◆ Document text ◆

:::::

Finally, the record for the underlying conviction contained a certification of his right to appeal the conviction stating that Cazarez “has waived the right of appeal” that was signed by the trial court, Cazarez, and his counsel.
In January 2018, the State moved to revoke Cazarez's community supervision, asserting that he had failed to pay the required restitution to the six aggregate theft complainants, stating that he “has never made a payment.” The State then amended the motion to revoke, adding the assertion that Cazarez “fail[ed] to report to the 208th District Court for a court review on October 30, 2017,” as required by the conditions of his community supervision.
Cazarez pleaded true to all the allegations in the State's motion to revoke. He signed a Stipulation of Evidence acknowledging his previous conviction for “the felony offense of Theft – Aggregate.” He initialed statements, acknowledging that he “understand[s] the allegations against [him] set out in the attached State's [Amended Motion to Revoke Community Supervision]” and that he “judicially confess[es] that it is TRUE that [he] violated the terms and conditions of [his] probation and that the allegations in the attached State's Motion are TRUE.” These documents included a statement that Cazarez did “not desire to contest this stipulation of evidence,” that he “waive[d] any further time to prepare for trial,” and that he was pleading true without an agreed recommendation on punishment.

:::::

◆ Dataset excerpt ◆
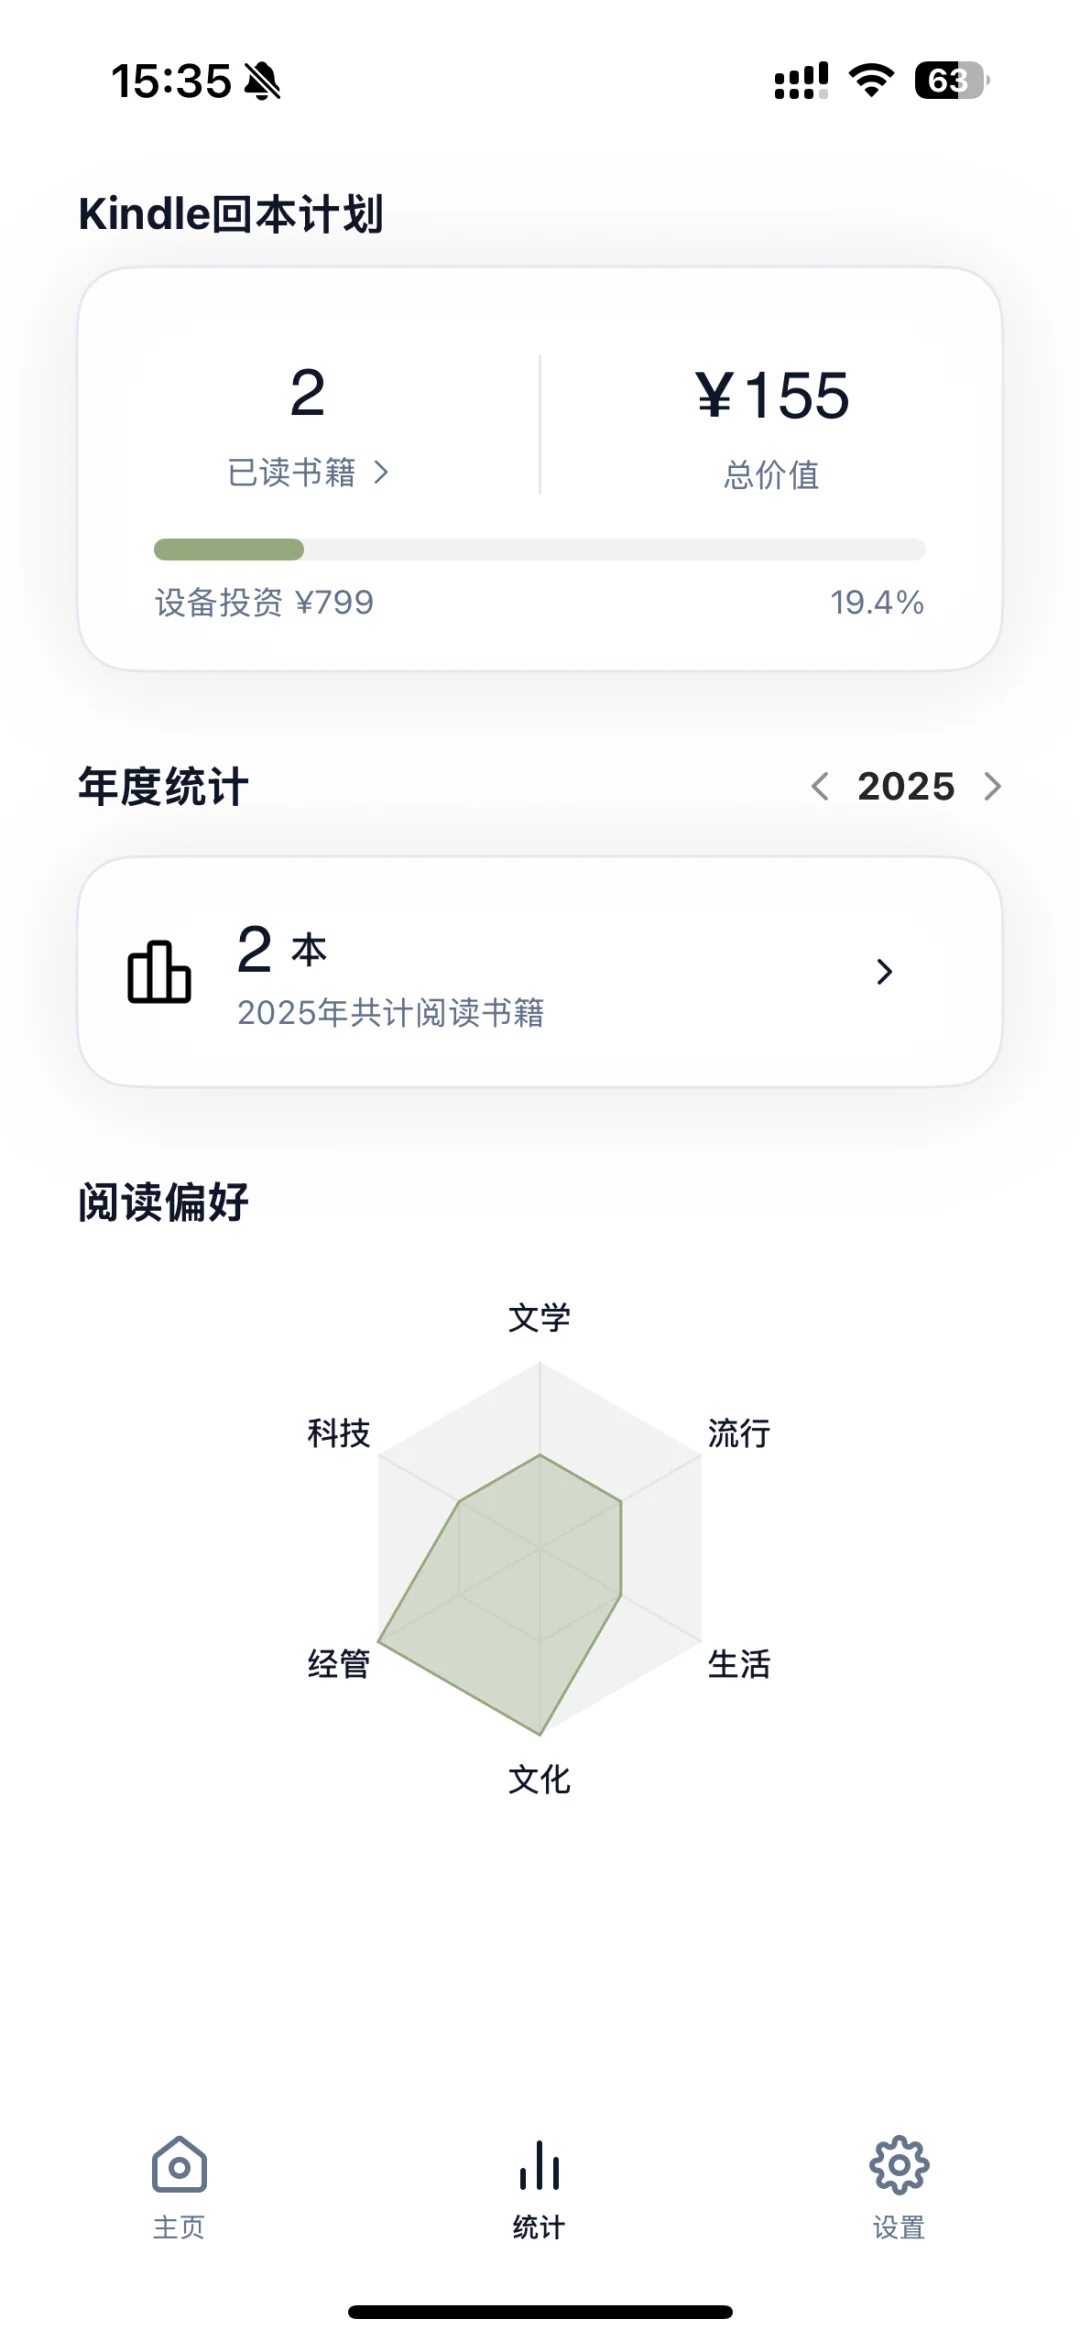Tap the 文化 label on radar chart
Screen dimensions: 1080x2341
point(539,1779)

:::::

◆ Task A ◆
Using the passage on Cazarez's community supervision revocation, decide whether each statement agrees with it. Give yes or no for each, along with the words from the passage that decide it, quoted exactly.
(i) The State's original motion to revoke included the claim that Cazarez missed a court review.
(ii) Cazarez pleaded true without an agreed recommendation on punishment.
(iii) The certification of Cazarez's right to appeal was signed by the trial court, Cazarez, and his counsel.
◆ Task B ◆
Continue the passage on Cazarez's community supervision revocation, starting after its last sentence.
The listing has nothing to do with the passage on Cazarez's community supervision revocation.

◆ Task answer A ◆
(i) No: "The State then amended the motion to revoke, adding the assertion"
(ii) Yes: "he was pleading true without an agreed recommendation on punishment"
(iii) Yes: "that was signed by the trial court, Cazarez, and his counsel"

◆ Task answer B ◆
The trial court held a hearing on the motion to revoke in which both the underlying aggregate theft and the theft from the elderly convictions were discussed. The trial court confirmed that Cazarez intended to enter a plea of true to all of the State's allegations, and pointed out to him that, “[y]ou have a right to a hearing in each of these matters. We were set for a hearing today on both of these matters; and, I think, the witnesses are here.” Trial counsel confirmed that witnesses were present, but Cazarez confirmed on the record that he “want[ed] to give up [his] right to a hearing in each of these cause numbers and enter a plea of true.” The trial court expressly addressed both cause number 1544042 (the theft from the elderly offense) and cause number 1562149 in which Cazarez “received five years for aggregate theft.” Cazarez pleaded true on the record to failing to pay the required restitution to the six complainants in the aggregate theft offense, as listed in the conditions of his community supervision,4 and he likewise pleaded true to failing “to report for a court review on October 30th, 2017.”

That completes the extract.